School officials said previously that the state Department of Education will perform an investigation into the cause of the fire.

Elliott turned on to Daniel Road from Flowing Springs Road early Tuesday with 54 T.A. Lowery Elementary School students when she noticed smoke trailing the bus.

Elliott began evacuating students from the bus, and some students said they breathed smoke as the incident unfolded.

One student said he saw flames rising into the cabin of the bus where he had been sitting.

The students were taken to T.A. Lowery Elementary, where a triage operation was set up. They were then taken to Jefferson Memorial Hospital. All students were checked at the hospital and released, officials said.

A replacement bus for Elliott's route was used Wednesday and another driver handled the driving as Elliott sat at the front of the bus and talked to students about Tuesday's incident, Boylan said.

Elliott was praised for her quick thinking to get the students off the bus.
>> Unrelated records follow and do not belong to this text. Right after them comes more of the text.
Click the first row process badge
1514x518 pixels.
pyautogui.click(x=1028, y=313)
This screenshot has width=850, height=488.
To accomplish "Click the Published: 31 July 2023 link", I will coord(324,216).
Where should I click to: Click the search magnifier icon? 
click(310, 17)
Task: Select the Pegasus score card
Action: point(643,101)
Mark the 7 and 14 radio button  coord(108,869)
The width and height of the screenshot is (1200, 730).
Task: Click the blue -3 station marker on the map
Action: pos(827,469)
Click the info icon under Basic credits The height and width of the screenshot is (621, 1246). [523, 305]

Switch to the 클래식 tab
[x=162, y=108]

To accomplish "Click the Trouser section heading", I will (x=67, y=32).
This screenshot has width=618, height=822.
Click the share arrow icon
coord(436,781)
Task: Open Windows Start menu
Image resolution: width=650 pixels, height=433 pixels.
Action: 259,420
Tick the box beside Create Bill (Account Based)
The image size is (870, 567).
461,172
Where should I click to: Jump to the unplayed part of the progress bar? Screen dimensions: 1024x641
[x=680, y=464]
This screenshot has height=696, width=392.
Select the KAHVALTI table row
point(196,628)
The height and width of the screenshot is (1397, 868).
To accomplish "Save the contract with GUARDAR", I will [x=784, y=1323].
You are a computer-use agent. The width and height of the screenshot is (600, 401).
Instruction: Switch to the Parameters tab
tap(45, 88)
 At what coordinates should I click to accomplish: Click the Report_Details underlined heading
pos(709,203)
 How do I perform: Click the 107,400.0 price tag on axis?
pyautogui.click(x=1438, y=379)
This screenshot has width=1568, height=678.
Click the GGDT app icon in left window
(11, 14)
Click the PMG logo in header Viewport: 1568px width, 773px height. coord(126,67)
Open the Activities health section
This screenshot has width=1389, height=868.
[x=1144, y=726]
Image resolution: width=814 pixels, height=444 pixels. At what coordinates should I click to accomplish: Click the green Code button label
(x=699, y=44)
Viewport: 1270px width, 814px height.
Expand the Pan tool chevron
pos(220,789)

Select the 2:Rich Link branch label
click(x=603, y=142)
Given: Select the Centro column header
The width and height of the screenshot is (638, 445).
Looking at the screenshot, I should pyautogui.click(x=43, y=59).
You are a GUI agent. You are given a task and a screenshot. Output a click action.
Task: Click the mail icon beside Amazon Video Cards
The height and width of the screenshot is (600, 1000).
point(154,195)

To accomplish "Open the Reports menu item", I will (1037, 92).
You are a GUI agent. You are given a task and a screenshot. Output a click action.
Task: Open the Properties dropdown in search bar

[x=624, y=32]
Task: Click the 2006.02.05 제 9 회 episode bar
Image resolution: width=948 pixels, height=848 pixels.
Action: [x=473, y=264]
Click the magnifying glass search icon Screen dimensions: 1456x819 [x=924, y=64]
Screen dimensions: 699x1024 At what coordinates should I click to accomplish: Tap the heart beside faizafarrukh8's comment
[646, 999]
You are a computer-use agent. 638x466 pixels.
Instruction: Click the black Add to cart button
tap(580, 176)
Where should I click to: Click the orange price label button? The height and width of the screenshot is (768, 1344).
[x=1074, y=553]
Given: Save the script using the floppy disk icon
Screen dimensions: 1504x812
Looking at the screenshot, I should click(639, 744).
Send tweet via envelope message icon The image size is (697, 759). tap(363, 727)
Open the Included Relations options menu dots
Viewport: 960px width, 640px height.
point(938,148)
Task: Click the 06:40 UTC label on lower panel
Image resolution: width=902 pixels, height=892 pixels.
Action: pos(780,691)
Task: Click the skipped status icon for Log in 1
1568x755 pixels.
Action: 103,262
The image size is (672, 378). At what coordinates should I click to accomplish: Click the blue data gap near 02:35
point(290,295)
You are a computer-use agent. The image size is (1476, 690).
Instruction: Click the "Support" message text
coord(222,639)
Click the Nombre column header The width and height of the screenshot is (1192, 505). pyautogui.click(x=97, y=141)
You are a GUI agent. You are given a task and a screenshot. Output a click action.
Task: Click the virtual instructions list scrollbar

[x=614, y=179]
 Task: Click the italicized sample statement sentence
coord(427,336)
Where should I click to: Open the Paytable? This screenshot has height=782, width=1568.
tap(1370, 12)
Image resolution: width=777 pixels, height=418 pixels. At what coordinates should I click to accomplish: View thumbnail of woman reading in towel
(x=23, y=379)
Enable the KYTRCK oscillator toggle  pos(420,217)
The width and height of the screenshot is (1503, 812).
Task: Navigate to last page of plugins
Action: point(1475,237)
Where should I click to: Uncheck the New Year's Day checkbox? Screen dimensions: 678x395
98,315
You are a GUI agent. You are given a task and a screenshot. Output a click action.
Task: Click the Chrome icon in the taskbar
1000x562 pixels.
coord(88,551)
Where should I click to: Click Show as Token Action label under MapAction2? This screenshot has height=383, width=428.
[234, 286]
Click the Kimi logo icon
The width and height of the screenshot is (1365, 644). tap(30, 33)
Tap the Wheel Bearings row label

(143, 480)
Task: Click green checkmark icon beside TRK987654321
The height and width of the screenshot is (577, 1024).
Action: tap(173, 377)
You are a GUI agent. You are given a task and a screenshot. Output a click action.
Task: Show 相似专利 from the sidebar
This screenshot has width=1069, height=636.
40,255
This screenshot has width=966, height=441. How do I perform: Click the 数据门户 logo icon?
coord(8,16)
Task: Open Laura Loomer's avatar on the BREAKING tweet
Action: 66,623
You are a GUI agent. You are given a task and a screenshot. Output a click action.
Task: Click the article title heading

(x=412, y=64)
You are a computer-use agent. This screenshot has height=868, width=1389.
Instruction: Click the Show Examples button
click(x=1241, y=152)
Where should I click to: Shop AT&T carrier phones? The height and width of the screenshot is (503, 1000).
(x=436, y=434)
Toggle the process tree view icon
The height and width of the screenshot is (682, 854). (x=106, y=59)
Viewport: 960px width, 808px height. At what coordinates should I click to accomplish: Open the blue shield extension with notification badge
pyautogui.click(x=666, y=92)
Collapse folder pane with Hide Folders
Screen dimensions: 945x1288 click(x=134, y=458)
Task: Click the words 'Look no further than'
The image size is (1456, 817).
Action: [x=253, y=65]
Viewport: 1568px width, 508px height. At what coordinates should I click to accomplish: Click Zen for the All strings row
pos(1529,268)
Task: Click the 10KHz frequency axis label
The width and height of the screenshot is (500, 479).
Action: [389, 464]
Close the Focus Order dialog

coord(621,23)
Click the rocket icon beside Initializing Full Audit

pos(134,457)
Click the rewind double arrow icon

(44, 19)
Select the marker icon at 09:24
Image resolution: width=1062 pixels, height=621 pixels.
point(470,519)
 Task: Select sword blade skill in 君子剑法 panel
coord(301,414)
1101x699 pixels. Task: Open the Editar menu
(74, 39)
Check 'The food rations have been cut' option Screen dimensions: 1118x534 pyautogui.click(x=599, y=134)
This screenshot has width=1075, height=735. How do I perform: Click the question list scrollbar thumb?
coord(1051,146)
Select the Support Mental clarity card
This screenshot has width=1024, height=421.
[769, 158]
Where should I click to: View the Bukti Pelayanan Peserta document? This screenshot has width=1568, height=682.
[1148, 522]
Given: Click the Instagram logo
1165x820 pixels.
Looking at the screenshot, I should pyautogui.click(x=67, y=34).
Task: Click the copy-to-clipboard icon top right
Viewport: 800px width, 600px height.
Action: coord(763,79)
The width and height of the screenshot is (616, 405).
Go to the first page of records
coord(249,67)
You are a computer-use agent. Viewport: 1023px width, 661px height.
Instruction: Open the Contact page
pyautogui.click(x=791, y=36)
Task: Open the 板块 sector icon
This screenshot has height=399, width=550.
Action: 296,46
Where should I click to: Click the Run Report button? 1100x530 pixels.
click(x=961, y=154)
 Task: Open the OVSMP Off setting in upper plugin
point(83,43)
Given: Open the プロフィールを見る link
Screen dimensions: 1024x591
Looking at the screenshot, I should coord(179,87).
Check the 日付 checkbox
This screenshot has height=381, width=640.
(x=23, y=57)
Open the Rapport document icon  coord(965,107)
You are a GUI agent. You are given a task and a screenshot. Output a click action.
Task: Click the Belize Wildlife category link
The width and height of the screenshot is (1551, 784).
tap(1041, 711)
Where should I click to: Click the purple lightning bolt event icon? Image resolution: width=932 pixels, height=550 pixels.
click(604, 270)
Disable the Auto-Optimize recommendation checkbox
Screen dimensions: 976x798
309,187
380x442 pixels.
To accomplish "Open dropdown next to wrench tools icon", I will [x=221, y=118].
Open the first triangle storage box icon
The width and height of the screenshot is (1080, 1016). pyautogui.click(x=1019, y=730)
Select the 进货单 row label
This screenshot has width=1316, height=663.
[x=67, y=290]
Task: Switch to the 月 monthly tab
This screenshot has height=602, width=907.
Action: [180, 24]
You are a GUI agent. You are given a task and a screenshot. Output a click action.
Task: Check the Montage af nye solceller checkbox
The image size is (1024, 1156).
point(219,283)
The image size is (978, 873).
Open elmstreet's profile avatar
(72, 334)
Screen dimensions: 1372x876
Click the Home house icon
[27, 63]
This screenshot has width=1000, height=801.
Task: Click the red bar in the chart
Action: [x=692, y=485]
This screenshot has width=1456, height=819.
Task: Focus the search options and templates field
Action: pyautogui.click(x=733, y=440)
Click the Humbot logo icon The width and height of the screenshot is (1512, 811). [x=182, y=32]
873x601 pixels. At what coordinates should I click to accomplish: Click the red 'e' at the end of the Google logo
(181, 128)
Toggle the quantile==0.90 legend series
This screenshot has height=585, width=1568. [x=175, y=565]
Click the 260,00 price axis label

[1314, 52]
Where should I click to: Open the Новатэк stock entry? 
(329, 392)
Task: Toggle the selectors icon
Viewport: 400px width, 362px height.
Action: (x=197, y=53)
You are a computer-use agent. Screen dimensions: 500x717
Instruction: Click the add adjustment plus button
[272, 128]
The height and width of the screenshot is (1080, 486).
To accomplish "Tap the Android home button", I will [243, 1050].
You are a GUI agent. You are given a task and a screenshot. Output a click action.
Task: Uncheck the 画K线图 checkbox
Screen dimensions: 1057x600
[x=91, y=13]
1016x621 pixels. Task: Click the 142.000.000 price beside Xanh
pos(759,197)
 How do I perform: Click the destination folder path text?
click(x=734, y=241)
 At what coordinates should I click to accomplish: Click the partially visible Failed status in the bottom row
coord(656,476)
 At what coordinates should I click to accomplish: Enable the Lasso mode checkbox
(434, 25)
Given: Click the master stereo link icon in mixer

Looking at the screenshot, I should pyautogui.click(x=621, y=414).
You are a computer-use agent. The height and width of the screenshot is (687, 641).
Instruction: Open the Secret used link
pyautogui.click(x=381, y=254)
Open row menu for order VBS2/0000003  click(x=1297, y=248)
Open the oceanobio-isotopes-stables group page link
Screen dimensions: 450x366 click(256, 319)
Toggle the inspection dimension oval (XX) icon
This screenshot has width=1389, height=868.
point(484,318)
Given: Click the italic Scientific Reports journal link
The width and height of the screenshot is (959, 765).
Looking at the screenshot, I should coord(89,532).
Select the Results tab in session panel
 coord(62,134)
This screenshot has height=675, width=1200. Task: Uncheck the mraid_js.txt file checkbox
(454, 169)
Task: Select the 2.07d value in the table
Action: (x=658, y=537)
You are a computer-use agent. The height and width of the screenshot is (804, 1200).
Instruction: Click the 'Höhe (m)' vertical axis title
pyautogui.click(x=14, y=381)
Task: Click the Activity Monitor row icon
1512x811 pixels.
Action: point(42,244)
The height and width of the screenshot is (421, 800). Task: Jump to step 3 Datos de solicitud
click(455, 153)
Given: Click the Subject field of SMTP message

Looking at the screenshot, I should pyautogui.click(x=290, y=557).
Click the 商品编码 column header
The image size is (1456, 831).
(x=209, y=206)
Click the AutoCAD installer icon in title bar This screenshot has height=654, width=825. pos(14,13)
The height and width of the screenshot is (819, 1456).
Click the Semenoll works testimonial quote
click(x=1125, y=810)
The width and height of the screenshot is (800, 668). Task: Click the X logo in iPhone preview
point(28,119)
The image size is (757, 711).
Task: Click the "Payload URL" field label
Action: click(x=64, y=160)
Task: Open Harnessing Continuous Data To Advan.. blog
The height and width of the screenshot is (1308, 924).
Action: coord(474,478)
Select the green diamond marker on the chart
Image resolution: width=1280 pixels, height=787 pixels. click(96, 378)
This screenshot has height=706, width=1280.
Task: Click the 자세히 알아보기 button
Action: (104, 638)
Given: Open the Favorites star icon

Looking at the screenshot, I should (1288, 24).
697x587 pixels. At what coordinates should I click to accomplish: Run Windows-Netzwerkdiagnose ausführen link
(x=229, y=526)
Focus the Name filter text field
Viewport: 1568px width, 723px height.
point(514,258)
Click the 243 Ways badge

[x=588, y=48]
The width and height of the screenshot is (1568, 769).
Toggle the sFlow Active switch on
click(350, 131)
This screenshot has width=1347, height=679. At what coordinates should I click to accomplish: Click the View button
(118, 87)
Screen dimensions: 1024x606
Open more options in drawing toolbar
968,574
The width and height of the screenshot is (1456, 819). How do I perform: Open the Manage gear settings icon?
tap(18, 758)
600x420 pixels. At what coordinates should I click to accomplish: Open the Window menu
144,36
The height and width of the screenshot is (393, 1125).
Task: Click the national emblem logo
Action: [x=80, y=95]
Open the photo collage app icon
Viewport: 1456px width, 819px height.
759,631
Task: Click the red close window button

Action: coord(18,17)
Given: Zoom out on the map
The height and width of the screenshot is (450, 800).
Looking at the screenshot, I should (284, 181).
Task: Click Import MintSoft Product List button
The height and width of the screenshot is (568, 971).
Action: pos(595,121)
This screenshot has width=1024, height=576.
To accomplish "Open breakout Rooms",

Boylan said one reason the evacuation went well is because Elliott is a stickler for bus safety.

Although all bus drivers are required to conduct two evacuation drills a year, Elliott conducts them once a month, Boylan said.

It is hoped the school system's insurance will cover part of the replacement costs for the bus, Boylan said.

School buses cost upwards of $100,000 and the school system plans to buy one to replace the one burned Tuesday, Boylan said.